* _HOW TO COMPLETE THIS TASK_:
Repeat, line for line, the entries below from the first line to the line containing "Task: Open Karachi, Pakistan location link", counting both ends.

* _PROVIDED ENTRIES_:

====================

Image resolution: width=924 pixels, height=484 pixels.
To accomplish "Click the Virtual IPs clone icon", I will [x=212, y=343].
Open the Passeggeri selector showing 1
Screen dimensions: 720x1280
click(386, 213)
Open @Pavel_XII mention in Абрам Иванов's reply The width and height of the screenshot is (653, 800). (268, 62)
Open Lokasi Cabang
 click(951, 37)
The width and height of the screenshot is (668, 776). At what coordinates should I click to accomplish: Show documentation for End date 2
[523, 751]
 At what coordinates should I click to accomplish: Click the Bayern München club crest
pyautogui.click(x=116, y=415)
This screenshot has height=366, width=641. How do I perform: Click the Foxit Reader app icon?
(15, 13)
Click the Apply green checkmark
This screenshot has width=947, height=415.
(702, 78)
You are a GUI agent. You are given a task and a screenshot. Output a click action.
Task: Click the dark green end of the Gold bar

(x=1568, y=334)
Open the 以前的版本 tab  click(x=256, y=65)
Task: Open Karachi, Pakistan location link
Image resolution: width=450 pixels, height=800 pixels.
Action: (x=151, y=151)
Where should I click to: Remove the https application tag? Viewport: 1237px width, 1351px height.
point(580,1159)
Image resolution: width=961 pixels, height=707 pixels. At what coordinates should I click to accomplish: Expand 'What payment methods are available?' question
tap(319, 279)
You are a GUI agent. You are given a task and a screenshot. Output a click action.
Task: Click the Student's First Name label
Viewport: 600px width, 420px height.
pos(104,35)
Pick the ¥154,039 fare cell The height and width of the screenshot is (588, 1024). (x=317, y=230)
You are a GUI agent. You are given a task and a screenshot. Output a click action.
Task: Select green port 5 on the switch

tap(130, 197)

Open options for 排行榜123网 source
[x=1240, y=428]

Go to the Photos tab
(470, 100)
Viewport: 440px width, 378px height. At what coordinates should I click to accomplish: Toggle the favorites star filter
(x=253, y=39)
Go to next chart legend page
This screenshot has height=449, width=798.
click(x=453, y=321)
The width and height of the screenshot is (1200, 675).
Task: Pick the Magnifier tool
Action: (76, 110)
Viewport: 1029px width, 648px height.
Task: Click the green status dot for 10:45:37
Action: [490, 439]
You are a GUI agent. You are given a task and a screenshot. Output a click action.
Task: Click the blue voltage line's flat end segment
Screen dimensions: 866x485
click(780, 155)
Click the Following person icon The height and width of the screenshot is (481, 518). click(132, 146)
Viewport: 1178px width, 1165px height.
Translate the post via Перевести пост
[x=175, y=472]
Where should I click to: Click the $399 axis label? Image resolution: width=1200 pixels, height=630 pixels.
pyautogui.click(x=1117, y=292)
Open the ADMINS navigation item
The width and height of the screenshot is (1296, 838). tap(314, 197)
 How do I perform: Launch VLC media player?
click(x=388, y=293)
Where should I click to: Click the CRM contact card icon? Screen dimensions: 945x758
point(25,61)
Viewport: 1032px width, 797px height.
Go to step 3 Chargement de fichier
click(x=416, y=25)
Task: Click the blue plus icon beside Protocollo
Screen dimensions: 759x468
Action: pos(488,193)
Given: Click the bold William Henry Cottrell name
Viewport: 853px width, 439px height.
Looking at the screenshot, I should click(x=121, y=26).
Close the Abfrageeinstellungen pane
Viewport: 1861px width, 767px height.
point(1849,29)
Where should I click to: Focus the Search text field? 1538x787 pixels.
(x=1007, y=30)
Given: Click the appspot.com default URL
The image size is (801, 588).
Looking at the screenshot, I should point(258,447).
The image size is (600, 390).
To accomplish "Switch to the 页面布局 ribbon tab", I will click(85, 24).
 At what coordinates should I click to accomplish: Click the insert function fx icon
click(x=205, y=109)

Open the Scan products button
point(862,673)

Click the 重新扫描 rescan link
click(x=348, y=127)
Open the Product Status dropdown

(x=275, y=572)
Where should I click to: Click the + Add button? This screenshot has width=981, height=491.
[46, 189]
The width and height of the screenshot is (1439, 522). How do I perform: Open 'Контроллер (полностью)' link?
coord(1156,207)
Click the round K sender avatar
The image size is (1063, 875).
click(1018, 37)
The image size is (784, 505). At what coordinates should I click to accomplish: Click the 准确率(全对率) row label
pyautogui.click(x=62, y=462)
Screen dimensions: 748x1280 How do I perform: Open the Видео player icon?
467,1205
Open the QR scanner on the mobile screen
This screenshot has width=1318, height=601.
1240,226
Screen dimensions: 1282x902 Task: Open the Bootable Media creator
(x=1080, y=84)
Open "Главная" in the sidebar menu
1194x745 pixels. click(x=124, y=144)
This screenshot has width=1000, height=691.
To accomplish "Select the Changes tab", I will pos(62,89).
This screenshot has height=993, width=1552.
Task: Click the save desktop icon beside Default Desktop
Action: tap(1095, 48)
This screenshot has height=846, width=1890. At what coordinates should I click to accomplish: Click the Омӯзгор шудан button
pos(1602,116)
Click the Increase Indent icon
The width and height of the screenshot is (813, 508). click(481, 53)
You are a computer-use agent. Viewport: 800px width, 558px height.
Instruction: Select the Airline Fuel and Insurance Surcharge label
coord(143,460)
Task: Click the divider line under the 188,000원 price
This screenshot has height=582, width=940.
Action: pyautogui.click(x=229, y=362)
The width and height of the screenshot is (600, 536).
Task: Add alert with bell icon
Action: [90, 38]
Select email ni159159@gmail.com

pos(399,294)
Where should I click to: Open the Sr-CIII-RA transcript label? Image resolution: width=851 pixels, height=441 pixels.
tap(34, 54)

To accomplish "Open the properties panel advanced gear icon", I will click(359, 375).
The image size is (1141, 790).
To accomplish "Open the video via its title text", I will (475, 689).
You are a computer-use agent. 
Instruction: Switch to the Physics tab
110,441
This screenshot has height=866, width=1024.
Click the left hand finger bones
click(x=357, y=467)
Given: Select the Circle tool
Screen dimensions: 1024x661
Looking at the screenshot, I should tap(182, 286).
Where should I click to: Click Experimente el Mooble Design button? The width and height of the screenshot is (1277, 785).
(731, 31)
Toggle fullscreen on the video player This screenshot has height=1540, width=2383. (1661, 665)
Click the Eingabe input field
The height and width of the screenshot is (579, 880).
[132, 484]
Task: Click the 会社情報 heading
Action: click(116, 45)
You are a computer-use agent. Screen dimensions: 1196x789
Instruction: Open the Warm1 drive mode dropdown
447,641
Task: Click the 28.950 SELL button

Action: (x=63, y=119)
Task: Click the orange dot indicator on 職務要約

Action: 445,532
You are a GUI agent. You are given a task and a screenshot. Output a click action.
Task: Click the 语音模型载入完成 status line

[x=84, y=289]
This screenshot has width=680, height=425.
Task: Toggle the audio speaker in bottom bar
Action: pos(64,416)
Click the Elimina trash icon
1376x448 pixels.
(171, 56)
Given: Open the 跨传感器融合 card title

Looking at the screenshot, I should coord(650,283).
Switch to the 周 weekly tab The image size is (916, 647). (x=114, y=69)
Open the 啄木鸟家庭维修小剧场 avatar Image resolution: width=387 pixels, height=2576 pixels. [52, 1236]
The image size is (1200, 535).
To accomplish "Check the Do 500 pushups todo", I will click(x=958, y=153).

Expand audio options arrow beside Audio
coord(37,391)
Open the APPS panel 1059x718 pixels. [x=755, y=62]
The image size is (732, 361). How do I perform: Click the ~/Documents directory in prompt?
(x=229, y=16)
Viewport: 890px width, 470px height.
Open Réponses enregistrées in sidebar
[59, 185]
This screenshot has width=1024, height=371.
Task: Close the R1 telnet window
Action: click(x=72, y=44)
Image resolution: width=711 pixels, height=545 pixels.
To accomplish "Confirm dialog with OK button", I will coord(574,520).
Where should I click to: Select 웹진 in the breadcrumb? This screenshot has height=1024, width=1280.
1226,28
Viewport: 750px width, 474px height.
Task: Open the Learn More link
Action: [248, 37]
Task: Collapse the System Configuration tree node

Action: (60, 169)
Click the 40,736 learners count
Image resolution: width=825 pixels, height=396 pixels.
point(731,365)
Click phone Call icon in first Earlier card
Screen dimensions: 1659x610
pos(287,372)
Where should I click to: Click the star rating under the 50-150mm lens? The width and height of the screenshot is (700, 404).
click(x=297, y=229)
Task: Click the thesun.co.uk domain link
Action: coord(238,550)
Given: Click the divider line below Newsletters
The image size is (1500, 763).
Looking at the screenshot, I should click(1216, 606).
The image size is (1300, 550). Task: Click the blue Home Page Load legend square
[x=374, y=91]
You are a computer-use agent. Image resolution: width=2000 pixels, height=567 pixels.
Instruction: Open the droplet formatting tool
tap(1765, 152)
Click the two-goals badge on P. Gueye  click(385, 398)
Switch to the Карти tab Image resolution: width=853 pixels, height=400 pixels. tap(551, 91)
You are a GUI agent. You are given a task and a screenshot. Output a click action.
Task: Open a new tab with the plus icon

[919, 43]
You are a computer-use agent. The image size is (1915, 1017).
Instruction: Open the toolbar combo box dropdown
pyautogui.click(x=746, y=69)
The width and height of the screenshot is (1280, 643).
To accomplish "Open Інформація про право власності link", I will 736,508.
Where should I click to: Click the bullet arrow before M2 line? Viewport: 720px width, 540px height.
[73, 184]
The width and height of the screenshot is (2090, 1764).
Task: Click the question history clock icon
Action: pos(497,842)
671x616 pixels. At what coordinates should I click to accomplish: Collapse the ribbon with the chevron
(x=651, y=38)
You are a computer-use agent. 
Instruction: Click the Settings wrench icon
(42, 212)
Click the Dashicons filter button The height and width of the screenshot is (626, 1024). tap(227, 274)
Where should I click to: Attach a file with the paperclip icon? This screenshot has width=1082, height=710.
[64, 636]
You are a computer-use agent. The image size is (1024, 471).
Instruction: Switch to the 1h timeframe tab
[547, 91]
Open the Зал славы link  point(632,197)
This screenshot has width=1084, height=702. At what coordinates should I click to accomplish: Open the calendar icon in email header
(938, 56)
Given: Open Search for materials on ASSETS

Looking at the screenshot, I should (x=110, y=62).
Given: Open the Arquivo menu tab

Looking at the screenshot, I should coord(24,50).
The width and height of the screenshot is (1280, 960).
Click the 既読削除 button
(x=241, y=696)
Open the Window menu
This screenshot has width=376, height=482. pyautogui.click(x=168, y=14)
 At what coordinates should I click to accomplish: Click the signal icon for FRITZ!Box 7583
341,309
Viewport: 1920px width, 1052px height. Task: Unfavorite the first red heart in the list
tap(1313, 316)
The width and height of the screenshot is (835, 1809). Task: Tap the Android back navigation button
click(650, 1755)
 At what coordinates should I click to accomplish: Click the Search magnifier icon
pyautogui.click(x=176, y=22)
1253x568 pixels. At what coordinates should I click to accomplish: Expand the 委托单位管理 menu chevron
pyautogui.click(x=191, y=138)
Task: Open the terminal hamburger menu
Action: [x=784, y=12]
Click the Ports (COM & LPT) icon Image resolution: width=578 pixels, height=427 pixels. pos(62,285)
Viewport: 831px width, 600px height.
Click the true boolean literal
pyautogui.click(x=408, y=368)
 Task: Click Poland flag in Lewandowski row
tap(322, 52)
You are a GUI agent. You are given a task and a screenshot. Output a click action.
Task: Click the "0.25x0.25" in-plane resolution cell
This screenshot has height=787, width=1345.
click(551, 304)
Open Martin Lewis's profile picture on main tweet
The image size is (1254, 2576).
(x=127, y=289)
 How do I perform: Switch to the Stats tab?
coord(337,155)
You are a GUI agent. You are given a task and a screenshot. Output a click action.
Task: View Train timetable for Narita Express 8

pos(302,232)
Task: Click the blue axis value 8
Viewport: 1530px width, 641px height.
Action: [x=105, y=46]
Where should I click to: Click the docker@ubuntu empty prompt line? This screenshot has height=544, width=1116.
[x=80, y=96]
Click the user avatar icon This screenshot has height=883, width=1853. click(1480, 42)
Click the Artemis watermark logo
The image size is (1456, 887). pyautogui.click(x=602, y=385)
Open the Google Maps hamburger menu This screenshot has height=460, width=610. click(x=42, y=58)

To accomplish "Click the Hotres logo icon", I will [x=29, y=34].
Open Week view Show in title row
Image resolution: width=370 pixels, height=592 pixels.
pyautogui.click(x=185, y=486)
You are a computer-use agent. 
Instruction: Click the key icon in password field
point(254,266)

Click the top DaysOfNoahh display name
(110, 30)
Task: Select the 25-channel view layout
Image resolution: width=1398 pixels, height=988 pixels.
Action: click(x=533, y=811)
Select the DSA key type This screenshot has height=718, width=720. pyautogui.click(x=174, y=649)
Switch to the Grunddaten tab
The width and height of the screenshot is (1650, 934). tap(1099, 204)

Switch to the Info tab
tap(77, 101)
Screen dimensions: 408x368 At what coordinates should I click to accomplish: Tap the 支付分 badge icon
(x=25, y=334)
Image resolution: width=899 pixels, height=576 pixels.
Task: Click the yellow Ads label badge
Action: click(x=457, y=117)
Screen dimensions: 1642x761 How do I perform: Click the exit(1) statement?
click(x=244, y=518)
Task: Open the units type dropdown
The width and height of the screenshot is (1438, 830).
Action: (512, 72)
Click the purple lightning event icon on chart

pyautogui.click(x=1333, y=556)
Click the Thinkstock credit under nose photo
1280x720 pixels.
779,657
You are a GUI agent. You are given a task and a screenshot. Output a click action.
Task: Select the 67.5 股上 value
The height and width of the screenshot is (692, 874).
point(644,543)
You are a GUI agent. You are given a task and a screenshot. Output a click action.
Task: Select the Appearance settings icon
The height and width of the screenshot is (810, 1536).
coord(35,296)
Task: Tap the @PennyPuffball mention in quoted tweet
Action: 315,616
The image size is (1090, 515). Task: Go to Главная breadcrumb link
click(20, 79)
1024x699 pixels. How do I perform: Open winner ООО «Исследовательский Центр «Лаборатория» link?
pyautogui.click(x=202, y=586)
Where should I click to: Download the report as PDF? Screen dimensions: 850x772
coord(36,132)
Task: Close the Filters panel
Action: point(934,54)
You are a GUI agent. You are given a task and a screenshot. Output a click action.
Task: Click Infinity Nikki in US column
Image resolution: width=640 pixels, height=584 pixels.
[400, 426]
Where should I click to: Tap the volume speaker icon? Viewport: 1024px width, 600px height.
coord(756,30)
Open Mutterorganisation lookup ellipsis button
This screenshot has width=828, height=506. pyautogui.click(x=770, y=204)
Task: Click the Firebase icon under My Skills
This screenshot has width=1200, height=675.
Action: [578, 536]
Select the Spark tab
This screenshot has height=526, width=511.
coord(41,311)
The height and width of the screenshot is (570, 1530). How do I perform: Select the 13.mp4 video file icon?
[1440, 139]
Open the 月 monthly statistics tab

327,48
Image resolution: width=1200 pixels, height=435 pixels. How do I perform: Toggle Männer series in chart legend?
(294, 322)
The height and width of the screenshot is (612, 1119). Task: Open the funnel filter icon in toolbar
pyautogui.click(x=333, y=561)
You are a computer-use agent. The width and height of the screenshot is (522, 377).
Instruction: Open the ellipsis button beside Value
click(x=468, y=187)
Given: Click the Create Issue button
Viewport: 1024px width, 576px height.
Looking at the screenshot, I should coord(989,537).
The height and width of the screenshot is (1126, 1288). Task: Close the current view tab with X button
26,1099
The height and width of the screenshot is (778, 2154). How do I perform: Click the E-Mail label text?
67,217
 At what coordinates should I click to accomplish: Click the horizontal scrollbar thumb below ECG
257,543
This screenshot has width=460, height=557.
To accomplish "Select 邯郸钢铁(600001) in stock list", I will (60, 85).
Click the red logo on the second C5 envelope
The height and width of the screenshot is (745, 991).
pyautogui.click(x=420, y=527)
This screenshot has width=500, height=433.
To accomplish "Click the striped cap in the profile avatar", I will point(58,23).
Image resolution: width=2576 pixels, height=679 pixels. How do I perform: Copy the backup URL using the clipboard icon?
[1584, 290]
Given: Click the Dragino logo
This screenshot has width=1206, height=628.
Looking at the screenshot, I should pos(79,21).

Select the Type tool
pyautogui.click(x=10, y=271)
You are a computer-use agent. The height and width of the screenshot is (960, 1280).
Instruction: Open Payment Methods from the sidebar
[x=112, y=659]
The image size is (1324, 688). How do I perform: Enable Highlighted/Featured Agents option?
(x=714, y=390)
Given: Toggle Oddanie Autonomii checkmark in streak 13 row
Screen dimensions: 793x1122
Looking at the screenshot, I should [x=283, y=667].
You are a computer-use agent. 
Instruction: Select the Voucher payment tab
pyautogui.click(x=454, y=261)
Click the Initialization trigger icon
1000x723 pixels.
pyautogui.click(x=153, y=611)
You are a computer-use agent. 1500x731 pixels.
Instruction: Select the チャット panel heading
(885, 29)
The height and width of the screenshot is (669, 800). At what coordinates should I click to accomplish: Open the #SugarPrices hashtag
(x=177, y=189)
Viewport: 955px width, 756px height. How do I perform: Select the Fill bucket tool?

====================

* _TASK SOLUTION_:
Image resolution: width=924 pixels, height=484 pixels.
To accomplish "Click the Virtual IPs clone icon", I will [x=212, y=343].
Open the Passeggeri selector showing 1
Screen dimensions: 720x1280
click(386, 213)
Open @Pavel_XII mention in Абрам Иванов's reply The width and height of the screenshot is (653, 800). (268, 62)
Open Lokasi Cabang
 click(951, 37)
The width and height of the screenshot is (668, 776). At what coordinates should I click to accomplish: Show documentation for End date 2
[523, 751]
 At what coordinates should I click to accomplish: Click the Bayern München club crest
pyautogui.click(x=116, y=415)
This screenshot has height=366, width=641. How do I perform: Click the Foxit Reader app icon?
(15, 13)
Click the Apply green checkmark
This screenshot has width=947, height=415.
(702, 78)
You are a GUI agent. You are given a task and a screenshot. Output a click action.
Task: Click the dark green end of the Gold bar

(x=1568, y=334)
Open the 以前的版本 tab  click(x=256, y=65)
Task: Open Karachi, Pakistan location link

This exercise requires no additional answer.